To do that visit the Amazon Forecast Service page, then clck your Dataset Group, and then click `Forecasts` on the left. They will say `Create in progress...` initially and then `Active` when ready for export.

In [None]:
# ARIMA
arima_forecastName = project+'_arima_algo_forecast'
arima_create_forecast_response=forecast.create_forecast(ForecastName=arima_forecastName,
                                                  PredictorArn=arima_arn)
arima_forecast_arn = arima_create_forecast_response['ForecastArn']

In [None]:
# Prophet
prophet_forecastName = project+'_prophet_algo_forecast'
prophet_create_forecast_response=forecast.create_forecast(ForecastName=prophet_forecastName,
                                                  PredictorArn=prophet_arn)
prophet_forecast_arn = prophet_create_forecast_response['ForecastArn']

In [None]:
# DeepAR+
deeparp_forecastName = project+'_deeparp_algo_forecast'
deeparp_create_forecast_response=forecast.create_forecast(ForecastName=deeparp_forecastName,
                                                  PredictorArn=deeparp_arn)
deeparp_forecast_arn = deeparp_create_forecast_response['ForecastArn']

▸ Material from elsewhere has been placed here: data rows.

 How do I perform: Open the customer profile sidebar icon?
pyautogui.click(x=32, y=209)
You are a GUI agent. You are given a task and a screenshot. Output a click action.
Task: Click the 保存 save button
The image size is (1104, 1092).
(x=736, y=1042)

Again as you saw in the training step, you should poll until completion to know that you are ready to proceed to the next step. The cell below will do that.

In [None]:
in_progress_forecasts = [
    arima_forecast_arn,
    prophet_forecast_arn,
    deeparp_forecast_arn
]

max_time = time.time() + 3*60*60 # 3 hours
while time.time() < max_time:
    for forecast_arn in in_progress_forecasts:
        forecast_response = forecast.describe_forecast(
            ForecastArn = forecast_arn
        )
        status = forecast_response["Status"]
        
        if status == "ACTIVE":
            print("Build succeeded for {}".format(forecast_arn))
            in_progress_forecasts.remove(forecast_arn)
        elif status == "CREATE FAILED":
            print("Build failed for {}".format(forecast_arn))
            in_progress_forecasts.remove(forecast_arn)
    
    if len(in_progress_forecasts) <= 0:
        break
    else:
        print("At least one Forecast build is still in progress")
        
    time.sleep(60)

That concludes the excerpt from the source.